Advantages of a thin client/fat server

  • Long term stability and reliability. There is less need to keep up with browser technology and device-specific technologies where the environment is in much greater flux than server environments which evolve on the schedule of the maker.
  • Less intensive front end computing needed, meaning more devices in more markets can run the program more easily.
  • Easier to track and fix bugs, cost savings on support for such issues.
  • Write less code. As more of the functionality exists in a central location, there will be less work required for writing and changing the codebase.
  • Lower security risks. With less surface exposition and a more stable and reliable infrastructure, there are fewer scenarios in which security flaws can be exposed.

Where are we now?

I believe, in general, that the programming industry has been in a thick client era recently. More powerful devices and advancements in native and client-side web technologies have made rich experiences the norm. The benefits of scaling client-side architectures have made it appealing for the computational scaling efforts large organizations and users, with more powerful devices, have come to expect rich experiences. Some organizations are taking advantage of the rich-client enabled ecosystem to build great experiences. Others are needlessly forcing users to download massive amounts of code in order to provide simple information. News organizations, in my opinion, are the worst offenders in the category of needlessly heavy clients that hurt the user experience. I will point to Mic.com as an offender which, despite serving simple textual information, forces me to download unnecessarily heavy amounts of JavaScript and CSS, is often is janky when scrolling, and has a home page that does not even render fully without JavaScript turned on.

Where are we headed?

There are a lot of indicating trends that would point to a return to thin clients. The “internet of things” and the re-emergence of messaging as a platform will motivate the popularity of moving more of the computing to the server. As the biggest Silicon Valley companies fight hard to gain market share in emerging internet markets like India and parts of Africa, support for a variety of devices with greatly varying specifications and computing power will push these companies to focus more of their energy on building technologies that take on most of the computing power. However, in the more technically advanced markets, smarter, more powerful clients will pull technologists to create richer interfaces that users have come to fully expect and gaming and media applications. Several of the Silicon Valley giants to have their own solutions for addressing the news website bloat issue. Facebook's Instant Articles, and the Google-lead open Accelerated Mobile Pages protocol are the most notable. The merits of these different methods are debatable.

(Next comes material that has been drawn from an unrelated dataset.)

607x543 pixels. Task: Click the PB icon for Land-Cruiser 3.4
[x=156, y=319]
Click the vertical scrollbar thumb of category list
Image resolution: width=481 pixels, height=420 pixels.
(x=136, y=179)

The history of computing, as I see it, has been fairly homogenous. From the early academic and military uses for network computing to the rise of the personal computer oligopoly where the major players worked hard to mimic each other's most important features. But with the emergencence more and more computating devices and the fractured computer needs that come with a global market of varying technical priveledge, I foresee this debate moving away from uniform waves and more in the direction of fractured best-practices that vary greatly based on need. Because of the herd nature of humanity and the benefits of a certain amount of convention, there will always be certain trends, but the near future of computing will be different from its past because of this uneven globalization and I see this argument becoming less dichotomous over time.